## Request
Update the stretch of material from the line containing "You are a computer-use agent. Viewport: 680px" through the line containing "(x=374, y=726)" by replacing "footer" with "header", and leave everything else unchanged. Give back only those lines.

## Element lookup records
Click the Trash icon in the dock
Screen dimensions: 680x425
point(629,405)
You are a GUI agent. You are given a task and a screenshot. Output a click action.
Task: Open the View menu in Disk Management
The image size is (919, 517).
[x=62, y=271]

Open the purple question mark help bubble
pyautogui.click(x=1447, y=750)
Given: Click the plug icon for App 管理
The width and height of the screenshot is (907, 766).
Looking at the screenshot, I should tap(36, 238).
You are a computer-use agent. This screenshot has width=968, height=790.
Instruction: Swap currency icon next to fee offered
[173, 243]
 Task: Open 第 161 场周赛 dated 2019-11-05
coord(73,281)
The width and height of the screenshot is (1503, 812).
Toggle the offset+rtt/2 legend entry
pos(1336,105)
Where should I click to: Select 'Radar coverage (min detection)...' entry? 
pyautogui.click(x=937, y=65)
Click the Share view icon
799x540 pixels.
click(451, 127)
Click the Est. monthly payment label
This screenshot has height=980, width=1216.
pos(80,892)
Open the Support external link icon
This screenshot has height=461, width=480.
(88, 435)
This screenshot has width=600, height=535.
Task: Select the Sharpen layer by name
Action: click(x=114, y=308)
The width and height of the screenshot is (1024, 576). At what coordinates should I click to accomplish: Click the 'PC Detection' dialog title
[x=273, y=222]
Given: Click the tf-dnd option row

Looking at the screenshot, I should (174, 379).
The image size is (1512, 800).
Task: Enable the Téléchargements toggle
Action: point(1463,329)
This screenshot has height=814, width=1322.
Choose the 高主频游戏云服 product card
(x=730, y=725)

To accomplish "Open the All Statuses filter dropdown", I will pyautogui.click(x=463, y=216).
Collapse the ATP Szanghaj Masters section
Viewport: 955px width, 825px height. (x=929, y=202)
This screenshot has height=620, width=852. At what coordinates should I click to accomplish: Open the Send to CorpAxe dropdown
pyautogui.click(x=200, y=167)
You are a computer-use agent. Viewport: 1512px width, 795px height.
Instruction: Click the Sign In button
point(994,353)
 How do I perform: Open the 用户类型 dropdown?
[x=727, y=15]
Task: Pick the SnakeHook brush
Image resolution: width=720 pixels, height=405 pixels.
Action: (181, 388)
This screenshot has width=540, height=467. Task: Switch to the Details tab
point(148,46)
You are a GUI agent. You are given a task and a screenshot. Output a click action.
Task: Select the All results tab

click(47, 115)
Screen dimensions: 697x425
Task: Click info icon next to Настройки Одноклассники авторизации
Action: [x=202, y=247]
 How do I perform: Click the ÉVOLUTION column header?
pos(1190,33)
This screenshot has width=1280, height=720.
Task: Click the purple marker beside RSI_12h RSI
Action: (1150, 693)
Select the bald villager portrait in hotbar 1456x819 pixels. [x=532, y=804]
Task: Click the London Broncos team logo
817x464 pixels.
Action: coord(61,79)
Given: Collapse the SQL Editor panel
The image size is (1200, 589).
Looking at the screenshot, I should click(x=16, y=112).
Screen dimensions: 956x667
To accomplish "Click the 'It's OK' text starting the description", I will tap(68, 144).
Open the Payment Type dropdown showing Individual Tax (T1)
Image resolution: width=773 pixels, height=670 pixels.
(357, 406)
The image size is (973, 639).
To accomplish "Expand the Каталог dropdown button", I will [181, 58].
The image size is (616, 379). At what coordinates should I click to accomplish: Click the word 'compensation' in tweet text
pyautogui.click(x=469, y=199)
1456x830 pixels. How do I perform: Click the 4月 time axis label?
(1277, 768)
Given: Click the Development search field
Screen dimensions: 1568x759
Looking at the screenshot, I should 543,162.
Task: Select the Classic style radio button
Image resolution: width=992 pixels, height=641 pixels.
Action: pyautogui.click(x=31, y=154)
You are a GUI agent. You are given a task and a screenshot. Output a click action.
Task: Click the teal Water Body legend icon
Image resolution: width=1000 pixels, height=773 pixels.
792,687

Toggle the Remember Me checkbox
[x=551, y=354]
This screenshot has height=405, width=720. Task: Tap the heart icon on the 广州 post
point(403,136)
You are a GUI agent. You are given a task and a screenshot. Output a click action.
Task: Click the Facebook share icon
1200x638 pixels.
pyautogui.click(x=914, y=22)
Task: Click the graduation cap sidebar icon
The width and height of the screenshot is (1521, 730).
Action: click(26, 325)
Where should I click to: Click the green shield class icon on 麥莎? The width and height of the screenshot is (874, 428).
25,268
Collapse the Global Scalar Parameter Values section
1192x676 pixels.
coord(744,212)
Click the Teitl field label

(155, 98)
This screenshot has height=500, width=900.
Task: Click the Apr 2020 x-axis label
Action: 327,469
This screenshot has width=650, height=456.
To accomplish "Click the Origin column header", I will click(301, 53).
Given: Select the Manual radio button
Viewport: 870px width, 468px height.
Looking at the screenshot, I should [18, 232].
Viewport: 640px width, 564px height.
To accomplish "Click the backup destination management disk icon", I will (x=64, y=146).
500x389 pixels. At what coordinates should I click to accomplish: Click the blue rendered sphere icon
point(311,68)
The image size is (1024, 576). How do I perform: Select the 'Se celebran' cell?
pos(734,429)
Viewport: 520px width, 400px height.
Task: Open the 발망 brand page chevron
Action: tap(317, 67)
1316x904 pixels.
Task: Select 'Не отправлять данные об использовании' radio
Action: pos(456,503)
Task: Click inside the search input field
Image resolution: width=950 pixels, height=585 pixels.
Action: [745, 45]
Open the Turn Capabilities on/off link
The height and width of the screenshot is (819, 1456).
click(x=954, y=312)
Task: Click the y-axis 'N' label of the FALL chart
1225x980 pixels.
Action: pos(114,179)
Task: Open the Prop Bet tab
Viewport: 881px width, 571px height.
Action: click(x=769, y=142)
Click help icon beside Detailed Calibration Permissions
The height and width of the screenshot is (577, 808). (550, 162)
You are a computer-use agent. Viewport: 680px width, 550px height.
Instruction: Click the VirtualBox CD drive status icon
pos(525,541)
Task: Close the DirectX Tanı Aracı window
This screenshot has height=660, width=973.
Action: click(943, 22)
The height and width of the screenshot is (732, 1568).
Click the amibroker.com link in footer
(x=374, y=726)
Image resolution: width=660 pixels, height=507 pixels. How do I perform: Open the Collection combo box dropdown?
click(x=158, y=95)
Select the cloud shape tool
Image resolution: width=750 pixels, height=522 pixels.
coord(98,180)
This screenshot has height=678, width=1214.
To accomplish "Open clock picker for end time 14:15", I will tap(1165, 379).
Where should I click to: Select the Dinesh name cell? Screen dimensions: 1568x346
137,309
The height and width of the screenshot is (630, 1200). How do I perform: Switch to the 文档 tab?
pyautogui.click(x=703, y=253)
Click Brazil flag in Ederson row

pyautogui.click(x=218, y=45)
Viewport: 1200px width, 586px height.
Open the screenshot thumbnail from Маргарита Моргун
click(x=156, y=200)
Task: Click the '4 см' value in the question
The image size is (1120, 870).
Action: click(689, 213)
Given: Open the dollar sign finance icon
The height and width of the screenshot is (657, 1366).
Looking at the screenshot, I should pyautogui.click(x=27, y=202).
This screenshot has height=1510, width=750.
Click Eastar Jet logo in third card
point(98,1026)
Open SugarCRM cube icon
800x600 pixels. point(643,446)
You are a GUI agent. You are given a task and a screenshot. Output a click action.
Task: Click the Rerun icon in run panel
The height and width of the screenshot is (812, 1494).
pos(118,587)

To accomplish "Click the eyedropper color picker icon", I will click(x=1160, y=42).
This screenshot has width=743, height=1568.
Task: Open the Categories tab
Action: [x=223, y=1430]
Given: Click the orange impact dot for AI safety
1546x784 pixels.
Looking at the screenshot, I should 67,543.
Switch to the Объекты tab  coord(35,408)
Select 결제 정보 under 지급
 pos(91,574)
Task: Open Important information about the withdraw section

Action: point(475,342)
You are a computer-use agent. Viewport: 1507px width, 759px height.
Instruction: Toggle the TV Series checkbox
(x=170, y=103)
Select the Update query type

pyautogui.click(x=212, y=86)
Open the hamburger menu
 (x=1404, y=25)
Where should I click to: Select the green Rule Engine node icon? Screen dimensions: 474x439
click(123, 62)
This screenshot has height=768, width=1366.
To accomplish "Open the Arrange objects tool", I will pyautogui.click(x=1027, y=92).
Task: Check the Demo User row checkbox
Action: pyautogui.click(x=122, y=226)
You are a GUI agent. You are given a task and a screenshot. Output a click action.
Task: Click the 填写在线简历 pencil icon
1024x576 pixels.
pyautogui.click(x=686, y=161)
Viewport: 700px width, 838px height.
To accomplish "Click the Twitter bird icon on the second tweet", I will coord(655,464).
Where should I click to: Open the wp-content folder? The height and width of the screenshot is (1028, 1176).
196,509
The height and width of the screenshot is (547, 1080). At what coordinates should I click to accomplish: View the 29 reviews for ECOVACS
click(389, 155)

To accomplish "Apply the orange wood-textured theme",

## Reply to the exercise
You are a computer-use agent. Viewport: 680px width, 550px height.
Instruction: Click the VirtualBox CD drive status icon
pos(525,541)
Task: Close the DirectX Tanı Aracı window
This screenshot has height=660, width=973.
Action: click(943, 22)
The height and width of the screenshot is (732, 1568).
Click the amibroker.com link in header
(x=374, y=726)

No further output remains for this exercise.